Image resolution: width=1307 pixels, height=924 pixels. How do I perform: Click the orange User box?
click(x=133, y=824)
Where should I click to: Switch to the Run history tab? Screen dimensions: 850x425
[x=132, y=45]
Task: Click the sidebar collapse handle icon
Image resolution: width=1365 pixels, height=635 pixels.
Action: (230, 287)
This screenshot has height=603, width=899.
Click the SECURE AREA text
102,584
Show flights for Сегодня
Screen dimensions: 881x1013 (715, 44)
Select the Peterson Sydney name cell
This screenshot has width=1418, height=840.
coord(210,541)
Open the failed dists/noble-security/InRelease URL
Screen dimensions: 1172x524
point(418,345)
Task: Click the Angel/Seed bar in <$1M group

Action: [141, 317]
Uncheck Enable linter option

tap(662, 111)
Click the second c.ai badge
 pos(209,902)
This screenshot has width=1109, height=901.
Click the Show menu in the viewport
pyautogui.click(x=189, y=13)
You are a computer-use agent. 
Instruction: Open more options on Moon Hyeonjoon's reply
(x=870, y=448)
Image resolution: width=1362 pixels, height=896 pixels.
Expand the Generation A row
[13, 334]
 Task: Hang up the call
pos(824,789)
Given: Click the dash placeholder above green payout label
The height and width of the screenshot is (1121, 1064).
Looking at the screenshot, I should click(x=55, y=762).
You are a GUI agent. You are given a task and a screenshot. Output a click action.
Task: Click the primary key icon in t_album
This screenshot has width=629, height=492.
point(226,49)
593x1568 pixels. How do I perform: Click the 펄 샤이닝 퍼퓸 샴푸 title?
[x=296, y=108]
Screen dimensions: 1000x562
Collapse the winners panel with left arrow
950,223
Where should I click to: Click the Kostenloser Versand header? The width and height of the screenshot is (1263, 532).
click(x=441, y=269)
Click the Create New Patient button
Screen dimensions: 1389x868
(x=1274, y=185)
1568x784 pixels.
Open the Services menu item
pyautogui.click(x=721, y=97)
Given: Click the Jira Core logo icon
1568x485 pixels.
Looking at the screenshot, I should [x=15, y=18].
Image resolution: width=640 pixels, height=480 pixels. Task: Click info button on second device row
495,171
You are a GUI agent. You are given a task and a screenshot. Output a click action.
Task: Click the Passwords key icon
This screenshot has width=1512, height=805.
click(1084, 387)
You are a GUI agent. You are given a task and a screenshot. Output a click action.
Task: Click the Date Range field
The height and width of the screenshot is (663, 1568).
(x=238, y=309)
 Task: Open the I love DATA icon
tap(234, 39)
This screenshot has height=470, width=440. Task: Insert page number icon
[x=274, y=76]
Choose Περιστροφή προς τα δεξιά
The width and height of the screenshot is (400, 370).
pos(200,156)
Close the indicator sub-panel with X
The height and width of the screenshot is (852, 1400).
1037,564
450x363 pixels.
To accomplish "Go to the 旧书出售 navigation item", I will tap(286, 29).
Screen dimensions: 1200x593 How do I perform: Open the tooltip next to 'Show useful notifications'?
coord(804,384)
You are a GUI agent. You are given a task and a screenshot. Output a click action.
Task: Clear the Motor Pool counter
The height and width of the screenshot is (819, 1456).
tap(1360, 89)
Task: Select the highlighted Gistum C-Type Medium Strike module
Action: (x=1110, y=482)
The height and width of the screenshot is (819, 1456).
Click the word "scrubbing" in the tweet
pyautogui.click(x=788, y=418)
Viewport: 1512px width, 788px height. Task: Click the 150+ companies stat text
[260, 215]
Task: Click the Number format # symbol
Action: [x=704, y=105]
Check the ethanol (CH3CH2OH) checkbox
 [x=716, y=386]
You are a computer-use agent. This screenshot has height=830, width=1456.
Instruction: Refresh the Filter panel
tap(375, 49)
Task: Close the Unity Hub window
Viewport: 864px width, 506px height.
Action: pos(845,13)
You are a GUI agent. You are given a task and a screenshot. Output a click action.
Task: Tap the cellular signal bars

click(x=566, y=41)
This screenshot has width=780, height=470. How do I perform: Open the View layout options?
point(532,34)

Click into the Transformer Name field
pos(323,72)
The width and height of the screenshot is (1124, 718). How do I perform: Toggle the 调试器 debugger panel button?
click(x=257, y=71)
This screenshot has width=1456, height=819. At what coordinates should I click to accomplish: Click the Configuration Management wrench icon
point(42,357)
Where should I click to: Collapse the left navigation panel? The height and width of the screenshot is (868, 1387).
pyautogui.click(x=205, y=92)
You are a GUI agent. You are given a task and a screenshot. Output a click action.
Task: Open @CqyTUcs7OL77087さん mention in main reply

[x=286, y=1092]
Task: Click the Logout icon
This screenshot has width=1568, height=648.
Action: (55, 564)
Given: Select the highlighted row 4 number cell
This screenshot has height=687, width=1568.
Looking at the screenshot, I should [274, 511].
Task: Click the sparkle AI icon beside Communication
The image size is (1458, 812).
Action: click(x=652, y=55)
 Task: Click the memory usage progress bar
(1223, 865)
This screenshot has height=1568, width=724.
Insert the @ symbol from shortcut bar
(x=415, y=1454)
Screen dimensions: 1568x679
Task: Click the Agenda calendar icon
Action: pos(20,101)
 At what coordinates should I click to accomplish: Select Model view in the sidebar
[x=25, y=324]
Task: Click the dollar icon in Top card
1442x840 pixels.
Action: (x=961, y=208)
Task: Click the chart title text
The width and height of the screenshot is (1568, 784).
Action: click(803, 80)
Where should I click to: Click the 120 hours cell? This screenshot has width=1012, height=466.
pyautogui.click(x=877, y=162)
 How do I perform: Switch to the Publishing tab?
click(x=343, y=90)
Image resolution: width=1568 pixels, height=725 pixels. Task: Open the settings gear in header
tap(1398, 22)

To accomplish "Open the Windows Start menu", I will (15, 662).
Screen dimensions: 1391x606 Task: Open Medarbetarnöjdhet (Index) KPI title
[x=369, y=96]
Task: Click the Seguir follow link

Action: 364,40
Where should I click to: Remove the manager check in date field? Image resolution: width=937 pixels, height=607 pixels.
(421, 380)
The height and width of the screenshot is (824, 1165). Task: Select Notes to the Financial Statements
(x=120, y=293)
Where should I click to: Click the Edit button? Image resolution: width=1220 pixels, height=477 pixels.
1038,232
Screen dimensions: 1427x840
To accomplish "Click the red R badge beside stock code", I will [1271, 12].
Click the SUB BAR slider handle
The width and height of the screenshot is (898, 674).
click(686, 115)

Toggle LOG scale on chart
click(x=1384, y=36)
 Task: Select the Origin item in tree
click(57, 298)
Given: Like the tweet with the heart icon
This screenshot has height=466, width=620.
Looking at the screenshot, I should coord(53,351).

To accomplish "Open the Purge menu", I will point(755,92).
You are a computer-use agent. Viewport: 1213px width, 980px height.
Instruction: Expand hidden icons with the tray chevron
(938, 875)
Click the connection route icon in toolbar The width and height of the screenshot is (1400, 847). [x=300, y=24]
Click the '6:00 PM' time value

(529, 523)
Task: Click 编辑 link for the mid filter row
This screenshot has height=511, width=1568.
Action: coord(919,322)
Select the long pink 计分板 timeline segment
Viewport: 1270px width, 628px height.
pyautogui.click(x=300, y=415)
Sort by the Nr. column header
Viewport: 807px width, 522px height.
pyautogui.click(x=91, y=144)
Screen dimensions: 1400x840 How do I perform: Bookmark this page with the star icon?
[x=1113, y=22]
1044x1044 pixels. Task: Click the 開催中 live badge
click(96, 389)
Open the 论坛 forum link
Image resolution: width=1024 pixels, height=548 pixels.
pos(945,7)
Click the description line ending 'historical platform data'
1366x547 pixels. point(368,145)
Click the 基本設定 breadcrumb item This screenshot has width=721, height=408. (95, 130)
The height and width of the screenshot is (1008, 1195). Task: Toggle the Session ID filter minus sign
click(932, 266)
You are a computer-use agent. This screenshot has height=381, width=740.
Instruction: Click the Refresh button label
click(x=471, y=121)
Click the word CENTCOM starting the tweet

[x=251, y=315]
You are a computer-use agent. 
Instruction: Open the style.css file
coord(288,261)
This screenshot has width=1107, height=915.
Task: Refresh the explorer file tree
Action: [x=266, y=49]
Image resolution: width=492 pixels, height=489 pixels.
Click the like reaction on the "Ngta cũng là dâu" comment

##############################

Retype the lines from the one containing "Where should I click to: Click the Kostenloser" through the one containing "click(1084, 387)", keeping every character unchanged.

Where should I click to: Click the Kostenloser Versand header? The width and height of the screenshot is (1263, 532).
click(x=441, y=269)
Click the Create New Patient button
Screen dimensions: 1389x868
(x=1274, y=185)
1568x784 pixels.
Open the Services menu item
pyautogui.click(x=721, y=97)
Given: Click the Jira Core logo icon
1568x485 pixels.
Looking at the screenshot, I should [x=15, y=18].
Image resolution: width=640 pixels, height=480 pixels. Task: Click info button on second device row
495,171
You are a GUI agent. You are given a task and a screenshot. Output a click action.
Task: Click the Passwords key icon
This screenshot has width=1512, height=805.
click(1084, 387)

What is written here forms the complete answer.